Status: Normative — authoritative statement of what aegis-lab is and what it is permitted to do.
Operational reference: aegis-ops/hosts/aegis-lab/ (private).
Purpose
aegis-lab is a laboratory environment for AEGIS development, controlled experimentation, and the first AEGIS-governed deployment. It is not production infrastructure. It exists to let the AEGIS Initiative:
- Run AEGIS runtime components against real agent workloads on real hardware.
- Reproduce the failure modes catalogued by studies like Agents of Chaos (Shapira et al., 2026) with AEGIS governance at the execution boundary, and observe whether that governance actually prevents them.
- Stage the reference deployment pattern (RDP-03) end-to-end before anything graduates to a production environment.
- Document decisions in sufficient detail that the environment is reproducible, auditable, and safe to reason about months later.
Design principles
These principles have governed the host since the original aegis-origin checkpoint in February 2026.
- Explain-first, stepwise configuration. No capability is added without a written reason. No change happens faster than it can be documented.
- Hardware stability before software complexity. Firmware, BIOS, and storage decisions favour debuggability and reversibility over optimization.
- Explicit deferral of risky operations. Items that are not yet implemented are enumerated, not omitted. “We haven’t done X yet” is a design statement, not an oversight.
- Two-tier admin model. Human operators (
finnoybu) and AI-driven operators (aegis-prime) are separate accounts with separate audit trails. Neither account inherits the other’s authority implicitly. - Mediation-only until proven otherwise.
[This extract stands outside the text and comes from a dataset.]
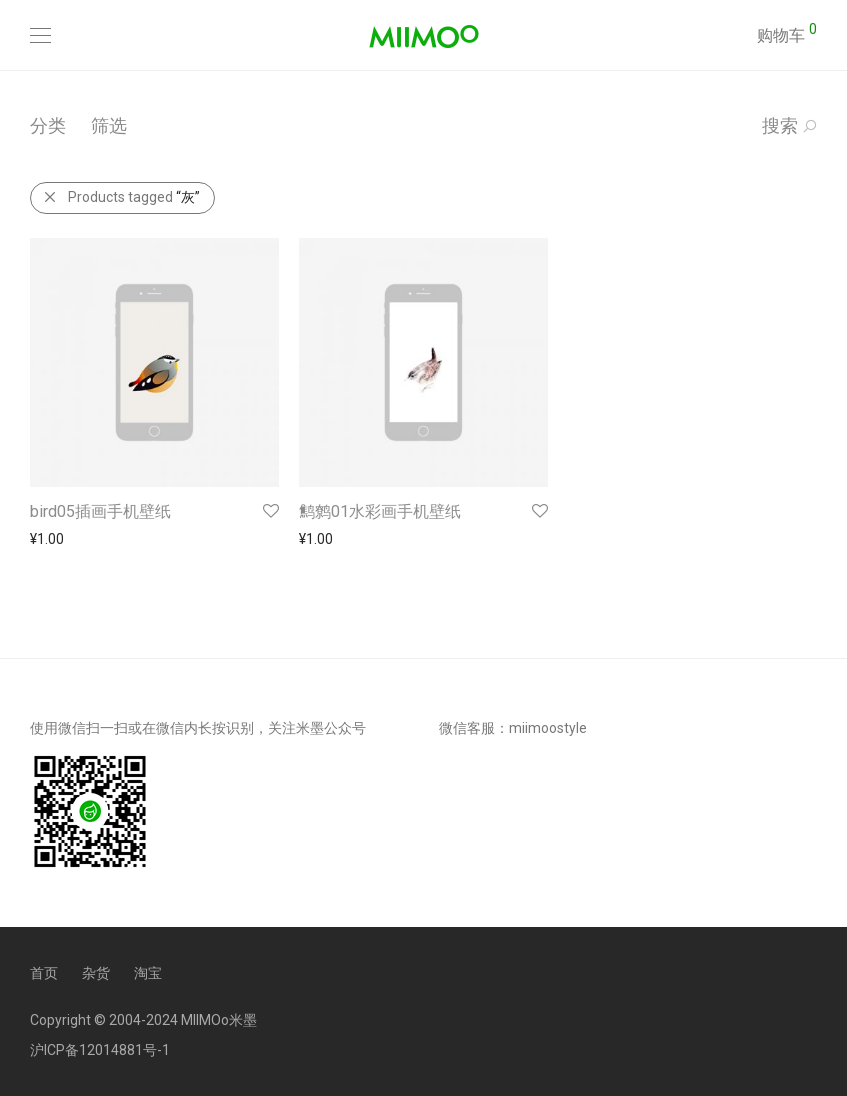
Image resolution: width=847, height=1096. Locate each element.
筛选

The host’s runtime directories require any AI-initiated action to pass through AEGIS governance before reaching infrastructure.
Repository split
| Repository | Role for aegis-lab |
|---|---|
aegis-labs (this repo) | Research rationale, safety posture, deferral record, design decisions |
aegis-ops | Operational specifications: hardware inventory, firmware, OS install, network |
aegis | ADRs that formalize architectural decisions derived from lab work |
aegis-core | Runtime code that runs on this host |
When a statement here disagrees with aegis-ops/hosts/aegis-lab/, the ops repo wins. This page records why decisions were made; ops records what the system is.
Change policy
Any of the following must be reflected in both the labs and ops directories before the change is considered complete:
- Firmware or BIOS changes
- Storage reconfiguration (ZFS creation, SSD mirroring, partition changes)
- User or privilege model changes
- Execution enablement or capability expansion beyond the mediation-only baseline
- GPU compute enablement
If the system changes and the docs don’t, the docs are wrong.
Philosophy
If it isn’t documented, it didn’t happen.
If it isn’t intentional, it isn’t allowed.
Inherited from the original aegis-origin lab docs (2026-02) and preserved here because the premise still holds: AEGIS development on this host proceeds deliberately, safely, and reversibly, or it does not proceed.
Hardware summary
The lab runs on dual Xeon Silver 4116 CPUs, 251 GB RAM, Debian 13. Full inventory and firmware state lives in the ops repo. The hardware profile is what made the bare-metal benchmark numbers reproducible — every number from Round 1 was measured on this host.